Growth control of nonionic reverse micelles by surfactant and solvent molecular architecture and water addition.

This paper describes a facile route to the shape, size, and structure control of reversed micelles by surfactant and solvent molecular architecture and water addition. Nonionic reverse micellar size is found to increase with increase in hydrophilic headgroup size of surfactant, whose scheme is understood in terms of decrease in the critical packing parameter (cpp). On the other hand, an opposite trend is observed with increase in lipophilicity of the surfactant. This is caused by the repulsive excluded volume interactions, which increases with the volume of lipophilic moiety of surfactant; as a result, the micelle interface tends to become more curved and micelles shrink. Solvent molecular structure has played a crucial role; increasing hydrocarbon chain length of alkanes favored one dimensional micellar growth. We note that long chain oil has a poor penetration tendency to lipophilic tail of surfactant and decreases the cpp. Solvent polarity is also crucial; globular micelles are formed in short chain oil cyclohexane. We note that decreasing chain length of oil mimic the decrease in the headgroup size of surfactant; rod-to-sphere type transition in the micellar structure. Addition of trace water favors micellar growth; maximum dimension and micellar cross section increases with increase in water concentration. The sizes of the water incorporated reverse micelles (or w/o microemulsion) are much bigger than the empty micelles. Micellar structure was confirmed by small angle X-ray scattering (SAXS) and supported by rheology.
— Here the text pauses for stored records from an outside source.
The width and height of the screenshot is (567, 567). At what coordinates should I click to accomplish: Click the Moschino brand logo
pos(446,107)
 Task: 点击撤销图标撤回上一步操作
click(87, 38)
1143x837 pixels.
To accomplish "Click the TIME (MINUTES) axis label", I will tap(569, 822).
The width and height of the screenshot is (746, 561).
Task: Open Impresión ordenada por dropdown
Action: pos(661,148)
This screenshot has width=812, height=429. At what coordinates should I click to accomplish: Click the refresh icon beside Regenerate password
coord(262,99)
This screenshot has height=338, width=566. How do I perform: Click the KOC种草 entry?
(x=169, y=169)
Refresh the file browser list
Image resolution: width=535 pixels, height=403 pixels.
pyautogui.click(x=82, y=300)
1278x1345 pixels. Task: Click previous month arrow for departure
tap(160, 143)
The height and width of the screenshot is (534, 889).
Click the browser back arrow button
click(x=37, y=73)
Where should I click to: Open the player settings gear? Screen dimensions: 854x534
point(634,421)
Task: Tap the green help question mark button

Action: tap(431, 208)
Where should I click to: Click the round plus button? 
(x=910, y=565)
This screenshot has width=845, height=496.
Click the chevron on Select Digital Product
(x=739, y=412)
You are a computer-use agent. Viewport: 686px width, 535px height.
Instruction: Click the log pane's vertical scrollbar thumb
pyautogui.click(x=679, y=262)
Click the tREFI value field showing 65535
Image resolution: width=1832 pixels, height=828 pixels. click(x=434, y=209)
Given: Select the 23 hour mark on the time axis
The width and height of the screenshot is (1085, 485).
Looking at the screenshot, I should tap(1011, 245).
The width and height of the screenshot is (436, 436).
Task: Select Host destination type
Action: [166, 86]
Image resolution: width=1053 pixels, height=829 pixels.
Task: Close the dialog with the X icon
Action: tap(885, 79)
Structure of diglycerol monomyristate reverse micelles in styrene: a small-angle X-ray scattering (SAXS) study.

Structure of diglycerol monomyristate (designated as C14G2) nonionic surfactant reverse micelles in aromatic solvent styrene has been investigated as a function of surfactant concentration, temperature, and water addition by using small-angle X-ray scattering (SAXS) technique. Structure of micelles in real-space so called pair-distance distribution function, p(r), was obtained by the generalized indirect fourier transformation (GIFT) evaluation of SAXS data. It was found that C14G2 spontaneously self-assembles into spheroid reverse micelles with maximum diameter approximately 3.0 nm when added into styrene under ambient condition. The micellar shape and size remained essentially the same despite a wide variation in surfactant concentration (5 to 30%) but an opposite trend was observed with the rise of temperature; size decreased by approximately 25% with increase in temperature from 25 to 75 degrees C. Addition of traces water favored micellar growth and eventually ellipsoid prolate type micelles were formed, whose scenario is understood in terms of decrease in the critical packing parameter (cpp); water hydrates the surfactant's headgroup and decreases cpp. At a particular concentration of water, increasing temperature decreased the micellar size due to dehydration of headgroup. It is interesting to note that size of 1.57% water incorporated micelle is approximately 2.5 times bigger than the empty micelles.